##### Extracted records #####

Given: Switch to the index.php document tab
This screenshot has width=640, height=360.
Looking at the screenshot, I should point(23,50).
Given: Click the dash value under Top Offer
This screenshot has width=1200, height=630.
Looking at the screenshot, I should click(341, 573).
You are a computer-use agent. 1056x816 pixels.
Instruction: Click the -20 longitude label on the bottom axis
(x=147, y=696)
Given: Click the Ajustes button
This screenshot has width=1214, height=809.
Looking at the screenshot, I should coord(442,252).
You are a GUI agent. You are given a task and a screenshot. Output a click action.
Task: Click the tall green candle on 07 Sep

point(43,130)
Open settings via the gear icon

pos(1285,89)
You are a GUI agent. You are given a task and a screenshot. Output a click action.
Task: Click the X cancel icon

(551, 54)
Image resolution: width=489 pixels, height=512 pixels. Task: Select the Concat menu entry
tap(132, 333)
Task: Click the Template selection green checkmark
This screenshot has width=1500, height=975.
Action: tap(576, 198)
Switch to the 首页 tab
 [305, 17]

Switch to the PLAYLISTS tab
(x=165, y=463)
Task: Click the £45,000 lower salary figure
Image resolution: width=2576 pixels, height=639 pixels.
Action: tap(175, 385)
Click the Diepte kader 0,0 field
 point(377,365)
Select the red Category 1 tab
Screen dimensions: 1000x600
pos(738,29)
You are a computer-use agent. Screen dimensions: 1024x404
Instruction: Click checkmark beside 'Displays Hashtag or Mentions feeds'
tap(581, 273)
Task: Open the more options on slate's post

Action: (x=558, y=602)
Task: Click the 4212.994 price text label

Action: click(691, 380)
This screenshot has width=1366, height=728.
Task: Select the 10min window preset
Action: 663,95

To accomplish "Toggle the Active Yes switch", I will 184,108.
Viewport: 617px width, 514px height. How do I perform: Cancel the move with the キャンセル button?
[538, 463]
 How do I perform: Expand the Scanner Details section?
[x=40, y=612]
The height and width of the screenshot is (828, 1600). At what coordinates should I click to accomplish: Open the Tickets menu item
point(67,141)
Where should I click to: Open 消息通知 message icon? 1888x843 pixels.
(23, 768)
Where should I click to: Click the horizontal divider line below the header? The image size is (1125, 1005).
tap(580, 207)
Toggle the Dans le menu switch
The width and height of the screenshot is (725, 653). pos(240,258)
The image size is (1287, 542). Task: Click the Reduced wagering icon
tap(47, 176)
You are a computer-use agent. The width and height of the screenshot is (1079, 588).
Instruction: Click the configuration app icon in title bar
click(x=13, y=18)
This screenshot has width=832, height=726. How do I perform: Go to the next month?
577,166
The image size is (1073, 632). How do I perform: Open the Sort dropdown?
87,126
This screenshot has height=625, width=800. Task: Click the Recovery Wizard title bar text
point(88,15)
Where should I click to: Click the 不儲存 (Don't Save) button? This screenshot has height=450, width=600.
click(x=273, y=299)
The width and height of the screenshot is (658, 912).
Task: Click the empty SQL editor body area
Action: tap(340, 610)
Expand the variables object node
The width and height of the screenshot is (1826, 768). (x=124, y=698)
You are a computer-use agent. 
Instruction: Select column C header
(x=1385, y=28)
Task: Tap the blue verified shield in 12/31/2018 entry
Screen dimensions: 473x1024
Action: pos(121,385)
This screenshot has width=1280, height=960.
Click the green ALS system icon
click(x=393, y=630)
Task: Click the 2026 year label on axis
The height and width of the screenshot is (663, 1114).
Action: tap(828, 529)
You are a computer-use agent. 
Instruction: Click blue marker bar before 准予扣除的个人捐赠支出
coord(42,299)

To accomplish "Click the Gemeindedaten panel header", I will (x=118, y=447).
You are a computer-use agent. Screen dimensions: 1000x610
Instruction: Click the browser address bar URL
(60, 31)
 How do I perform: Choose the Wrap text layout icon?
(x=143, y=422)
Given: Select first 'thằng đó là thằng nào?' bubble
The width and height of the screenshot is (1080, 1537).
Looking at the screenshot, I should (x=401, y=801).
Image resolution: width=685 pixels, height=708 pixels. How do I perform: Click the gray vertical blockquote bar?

#####

### Task directions
Which lines run from the first of the listing to the line containing "Task: Click the £45,000 lower salary figure"? Reproduce those exactly, both ends included.

### The answer
Given: Switch to the index.php document tab
This screenshot has width=640, height=360.
Looking at the screenshot, I should point(23,50).
Given: Click the dash value under Top Offer
This screenshot has width=1200, height=630.
Looking at the screenshot, I should click(341, 573).
You are a computer-use agent. 1056x816 pixels.
Instruction: Click the -20 longitude label on the bottom axis
(x=147, y=696)
Given: Click the Ajustes button
This screenshot has width=1214, height=809.
Looking at the screenshot, I should coord(442,252).
You are a GUI agent. You are given a task and a screenshot. Output a click action.
Task: Click the tall green candle on 07 Sep

point(43,130)
Open settings via the gear icon

pos(1285,89)
You are a GUI agent. You are given a task and a screenshot. Output a click action.
Task: Click the X cancel icon

(551, 54)
Image resolution: width=489 pixels, height=512 pixels. Task: Select the Concat menu entry
tap(132, 333)
Task: Click the Template selection green checkmark
This screenshot has width=1500, height=975.
Action: tap(576, 198)
Switch to the 首页 tab
 [305, 17]

Switch to the PLAYLISTS tab
(x=165, y=463)
Task: Click the £45,000 lower salary figure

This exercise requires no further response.